La partie étatique conteste ensuite les affirmations du demandeur, selon lesquelles il n’aurait qu’exécuté les ordres de son père, étant donné que ce dernier souffrirait de problèmes de santé, aurait parfois été absent de l’entreprise et aurait été âgé de 76 ans au moment de la faillite en 2015, de sorte qu’il serait « discutable » qu’il aurait géré la société seul, sans assistance ni intervention aucune de son fils dans la gestion courante de l’entreprise.
Un lien de subordination dans le chef du demandeur ferait dès lors défaut, la simple existence de fiches de salaire réalisées par son père ne saurait démontrer un tel lien de subordination, la partie étatique soulignant encore le fait que Monsieur … aurait, début 2001, injecté des fonds propres dans la société en question lorsque celle-ci aurait connu des difficultés financières.
Elle en conclut que le demandeur serait à considérer comme ayant été le dirigeant effectif de la société …, assurant sa gestion journalière et permanente, de sorte qu’il aurait perçu les indemnités au titre de sa créance salariale de manière indue.
Dans son mémoire en réplique Monsieur … conteste les affirmations étatiques, suivant lesquelles il aurait exercé la fonction de gérant au sein de la société faillie, et se prévaut d’un arrêt du Conseil supérieur de la sécurité sociale, pour soutenir que la charge de la preuve que les conditions de l’article L.126-1 du Code du travail seraient remplies appartiendrait à la partie étatique, tout en rappelant que l’ADEM lui aurait, en connaissance de cause, accordé une indemnité de ….-€ au titre de sa créance salariale déclarée dans le cadre de la faille de la société ….
Le demandeur conteste ensuite que son père n’aurait pas été en mesure de gérer seul la société … et explique, quant à son apport financier personnel début 2001 lui reproché par le délégué du gouvernement, qu’il aurait simplement voulu soutenir provisoirement l’entreprise de ses parents afin d’éviter que lui-même et ses collègues de travail perdraient leur emploi.
Finalement, il ajoute qu’il n’aurait pas touché de rémunération en lien avec son mandat au sein de la société et soutient, à titre subsidiaire, que le cumul dans une même personne d’un mandat de gérant d’une société et la fonction de salarié serait à condition que le contrat de travail correspond à une convention réelle et sérieuse, ce qui serait le cas en l’espèce.
Le délégué du gouvernement rétorque finalement que l’investissement des fonds propres dans la société début 2001 ne représenterait pas le comportement d’un simple salarié qui n’aurait aucun lien avec la gestion de la société et qu’aucun élément concret du dossier ne permettrait de conclure à l’existence réelle d’un lien de subordination entre le demandeur et la société prétendument gérée par son père.
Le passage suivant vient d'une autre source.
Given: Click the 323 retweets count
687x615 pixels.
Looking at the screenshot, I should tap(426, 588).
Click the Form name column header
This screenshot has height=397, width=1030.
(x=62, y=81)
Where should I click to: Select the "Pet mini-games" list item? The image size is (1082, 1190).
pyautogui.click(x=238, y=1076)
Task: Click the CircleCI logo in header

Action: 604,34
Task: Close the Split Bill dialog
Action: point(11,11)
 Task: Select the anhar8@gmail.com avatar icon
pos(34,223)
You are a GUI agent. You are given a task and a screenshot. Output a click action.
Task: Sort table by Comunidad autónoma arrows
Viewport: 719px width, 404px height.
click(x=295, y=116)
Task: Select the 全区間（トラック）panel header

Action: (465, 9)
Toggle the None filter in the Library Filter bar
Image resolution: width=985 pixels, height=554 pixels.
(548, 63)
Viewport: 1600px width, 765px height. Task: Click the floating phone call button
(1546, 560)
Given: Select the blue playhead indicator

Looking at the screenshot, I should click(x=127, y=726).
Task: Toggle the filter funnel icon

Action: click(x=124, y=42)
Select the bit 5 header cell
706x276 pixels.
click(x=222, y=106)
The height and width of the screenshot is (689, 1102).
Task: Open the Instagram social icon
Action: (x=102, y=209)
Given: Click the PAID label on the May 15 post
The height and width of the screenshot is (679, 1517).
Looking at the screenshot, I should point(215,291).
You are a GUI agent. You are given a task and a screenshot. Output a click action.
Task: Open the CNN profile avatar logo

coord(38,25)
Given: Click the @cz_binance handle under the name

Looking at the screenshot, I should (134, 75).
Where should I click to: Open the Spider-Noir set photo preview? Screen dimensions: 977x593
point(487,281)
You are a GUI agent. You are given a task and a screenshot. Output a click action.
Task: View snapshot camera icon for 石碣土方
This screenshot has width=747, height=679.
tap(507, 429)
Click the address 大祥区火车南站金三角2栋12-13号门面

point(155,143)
L’article L.126-1 du Code du travail dispose :
« (1) En cas de faillite de l’employeur, le Fonds pour l’emploi garantit les créances résultant du contrat de travail sous les conditions et dans les limites fixées au présent article.
(2) Sont garanties jusqu’à concurrence du plafond visé à l’article 2101, paragraphe (2) du Code civil, les créances des salaires et indemnités de toute nature dues au salarié à la date du jugement déclaratif de la faillite pour les six derniers mois de travail et résultant de la rupture du contrat de travail.
(3) En cas de continuation des affaires par le curateur de la faillite, la garantie visée au présent article est applicable, dans les limites visées au paragraphe (2), aux créances des salaires et indemnités de toute nature dues au salarié le jour de la résiliation du contrat de travail et celles résultant de la résiliation du contrat de travail.
(4) Pour l’application des dispositions des paragraphes qui précèdent, sont considérées les créances de salaire et d’indemnité, déduction faite des retenues fiscales et sociales obligatoires en matière de salaires.
(5) Le droit à la garantie s’ouvre pour le salarié, lorsque les créances visées au présent article ne peuvent être payées, en tout ou en partie, sur les fonds disponibles dans les dix jours qui suivent le prononcé du jugement déclaratif de la faillite.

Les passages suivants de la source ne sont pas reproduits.